TEXT PROVIDED =>
— Start —
Newsgroup gives a new and relevant angle on the Year 6 literacy requirement to "write in a journalistic style". While most of today's Year 6s seldom read a newspaper, all are familiar with the language of the TV news reporter.
The children watched the demonstration video clip about the rainforest, for which a written commentary was provided. After one of the class had donned headphones and a microphone to tape the commentary, they analysed how it had been composed to work alongside the images. Newsgroup then provided a range of silent footage for which they had to create a similar commentary. Two pupils chose a sequence of film about moon landings and became bogged down in research: "It took a long time to find the stuff we needed. We had to go and look in books." The rest, including James, worked on a sequence called "Couch Potatoes", which illustrated the effects of the TV culture on the nation's health and fitness. This proved a more popular choice, since previous work in health education meant children already had relevant background information to form their commentaries, and were able to focus on matching words to pictures: "That was the best bit," said James' friend, Robert. "It shows what it's like to be a reporter - writing it down and reading it out to make it fit."
— End —
Records from a dataset =>
— Start —
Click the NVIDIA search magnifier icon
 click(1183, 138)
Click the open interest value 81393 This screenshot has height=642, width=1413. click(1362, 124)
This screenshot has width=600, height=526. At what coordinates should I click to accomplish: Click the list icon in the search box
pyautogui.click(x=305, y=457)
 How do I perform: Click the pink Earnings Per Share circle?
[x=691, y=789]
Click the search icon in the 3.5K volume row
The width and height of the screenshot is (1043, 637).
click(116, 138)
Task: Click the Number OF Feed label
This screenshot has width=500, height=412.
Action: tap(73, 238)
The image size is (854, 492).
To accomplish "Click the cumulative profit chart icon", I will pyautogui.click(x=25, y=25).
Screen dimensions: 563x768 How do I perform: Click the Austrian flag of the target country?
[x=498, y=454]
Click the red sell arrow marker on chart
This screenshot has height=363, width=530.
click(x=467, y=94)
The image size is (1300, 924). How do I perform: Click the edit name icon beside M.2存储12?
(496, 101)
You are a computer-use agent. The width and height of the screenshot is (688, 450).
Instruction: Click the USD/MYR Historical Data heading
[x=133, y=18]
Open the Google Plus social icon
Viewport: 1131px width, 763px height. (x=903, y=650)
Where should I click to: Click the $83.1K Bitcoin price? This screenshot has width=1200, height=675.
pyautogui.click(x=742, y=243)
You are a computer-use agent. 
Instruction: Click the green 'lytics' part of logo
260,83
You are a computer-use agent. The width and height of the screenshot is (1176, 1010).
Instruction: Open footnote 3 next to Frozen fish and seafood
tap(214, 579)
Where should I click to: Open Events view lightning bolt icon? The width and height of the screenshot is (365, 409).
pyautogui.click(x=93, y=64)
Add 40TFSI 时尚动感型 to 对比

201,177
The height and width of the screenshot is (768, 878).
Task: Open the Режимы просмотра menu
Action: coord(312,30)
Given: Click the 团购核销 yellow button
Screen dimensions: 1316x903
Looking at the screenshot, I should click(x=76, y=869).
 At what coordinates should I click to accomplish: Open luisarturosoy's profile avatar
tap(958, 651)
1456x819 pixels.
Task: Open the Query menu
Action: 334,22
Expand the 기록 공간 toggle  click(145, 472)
— End —
WHAT YOU NEED TO DO =>
1: In the Newsgroup passage, why did the "Couch Potatoes" sequence prove a more popular choice?
2: Rewrite the Newsgroup passage between "Newsgroup gives a" and "TV news reporter.", inclusive, renaming "newspaper" as "magazine".
3: Summarize the Newsgroup passage in two sentences.

SOLUTIONS =>
1: Previous work in health education meant the children already had relevant background information for their commentaries.

2:
Newsgroup gives a new and relevant angle on the Year 6 literacy requirement to "write in a journalistic style". While most of today's Year 6s seldom read a magazine, all are familiar with the language of the TV news reporter.

3: Newsgroup offers a new way to meet the Year 6 requirement to write in a journalistic style by drawing on children's familiarity with TV news reporters. After analyzing a demonstration commentary, the pupils wrote their own commentaries for silent footage, and most chose the "Couch Potatoes" sequence because they already had background knowledge from health education.